After failing twice to meet federal regulatory deadlines for raising capital, officials at a Connecticut bank appear to be considering one of their last options - a sale.

Ansonia-based Great Country Bank is discussing a "written proposal" from one of several "parties" that have contacted the institution, according to a press release issued last week. Bank officials declined to comment further and wouldn't say what form of proposal they had received.

The bank is also working with its financial adviser, First Albany Corp., to explore all possibilities for raising capital. Bank executives wouldn't elaborate, but president and chief executive Patrick W. Wisman noted that a sale is only one possible means of raising capital for the $347 million- asset bank.

Great Country has missed July 1993 and December 1994 deadlines to bring its leverage capital ratio up to 6%. The ratio currently is 4.7%.

The bank has until July 15 to submit a new capital plan to the Federal Deposit Insurance Corp. The institution is operating under a 1992 cease- and-desist order from the FDIC.
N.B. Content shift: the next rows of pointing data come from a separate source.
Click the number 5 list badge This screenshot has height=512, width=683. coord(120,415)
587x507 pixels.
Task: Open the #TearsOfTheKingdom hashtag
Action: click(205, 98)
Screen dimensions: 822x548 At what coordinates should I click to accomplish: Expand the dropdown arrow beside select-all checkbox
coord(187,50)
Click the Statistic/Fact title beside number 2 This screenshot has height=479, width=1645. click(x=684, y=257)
Bank officials issued their statement in response to a flurry of rumors after a surge in the price and trading volume of the stock last week. The stock closed Friday at $4 a share, up from just under $3 June 1. The stock was trading at $3.875 early Tuesday afternoon, up 25 cents from Monday's close.

Mr. Wisman, a banker with 25 years of experience, was hired in December to turn around Great Country. He has been brought in to turn around several banks, from California to Connecticut, including a subsidiary of Equimark Corp. in Pennsylvania.
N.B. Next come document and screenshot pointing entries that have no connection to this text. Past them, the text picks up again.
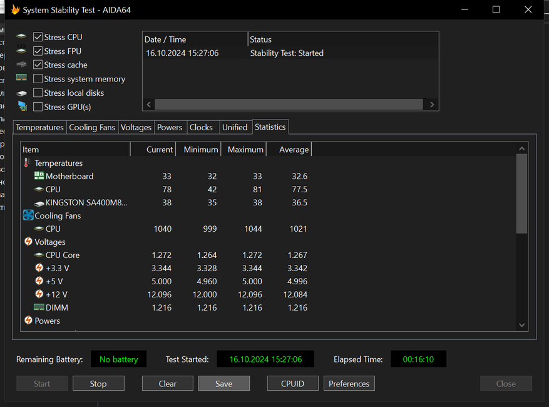Stop the running stability test

click(x=98, y=384)
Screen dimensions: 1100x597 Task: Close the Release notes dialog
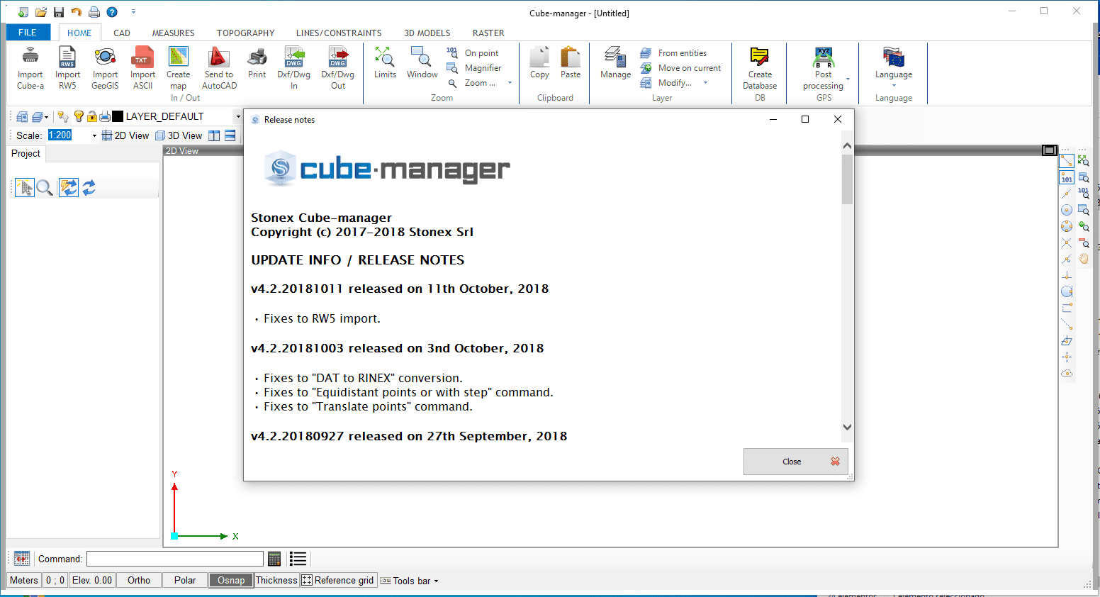795,462
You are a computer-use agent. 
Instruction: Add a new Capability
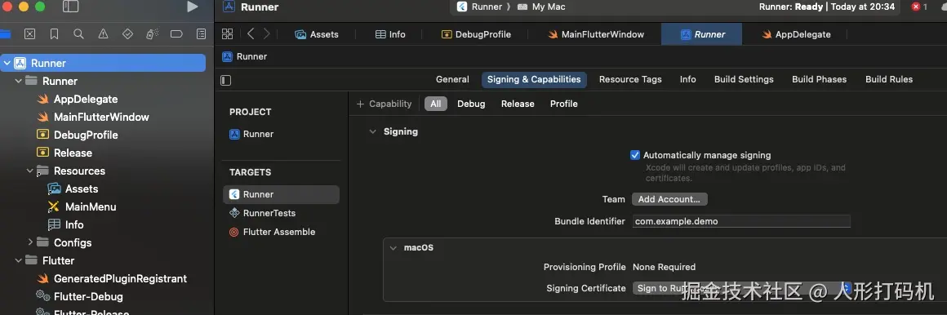[385, 104]

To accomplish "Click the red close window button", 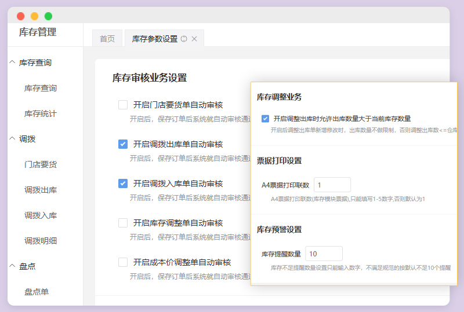I will (21, 16).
"This institution has been the object of speculation and repeated examination by a lot of would-be suitors for four or five years," said John Carusone, president of Hartford's Bank Analysis Center.
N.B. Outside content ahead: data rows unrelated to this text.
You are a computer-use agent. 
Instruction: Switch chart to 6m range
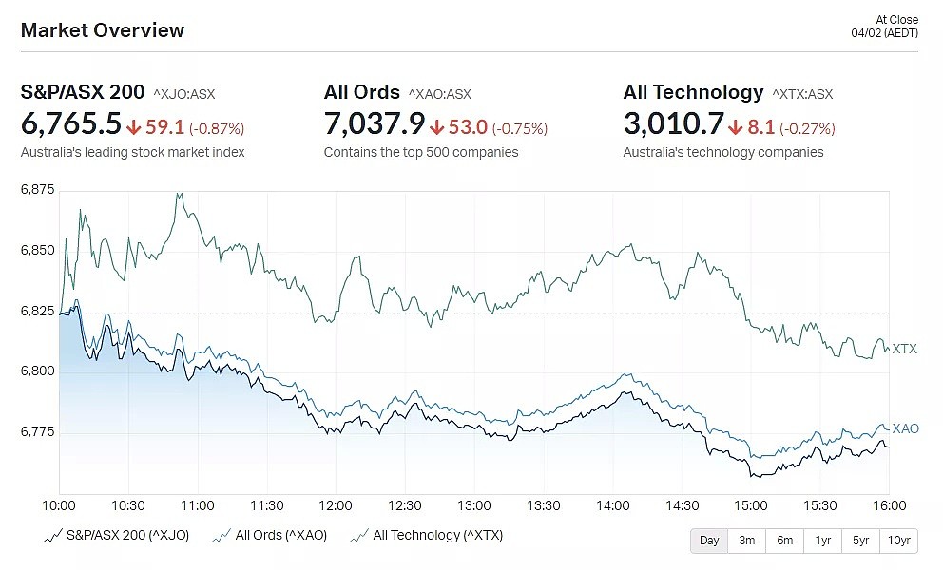(x=785, y=541)
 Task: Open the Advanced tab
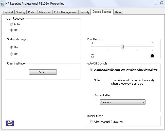click(45, 12)
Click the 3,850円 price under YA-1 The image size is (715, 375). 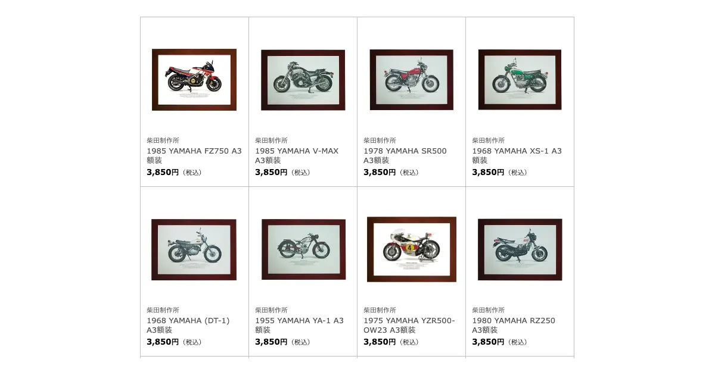[x=271, y=342]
Likely buyers of Great Country, all in Connecticut, would include Derby Savings Bank, Waterbury-based Webster Financial Corp., and Centerbank, also of Waterbury, observers said.

Great Country lost $1.9 million from June to December 1994. But it reported a first-quarter 1995 profit of $135,678.

The 1994 losses stemmed from expenses related to the bank's foreclosed real estate, which had dropped to $4.6 million at Dec. 31 from $8.9 million at May 31, 1994.

The bank had $18 million of nonperforming assets, or 5.3% of all assets, at March 31. That was down from $28 million, or 8% of all assets, at March 31, 1994.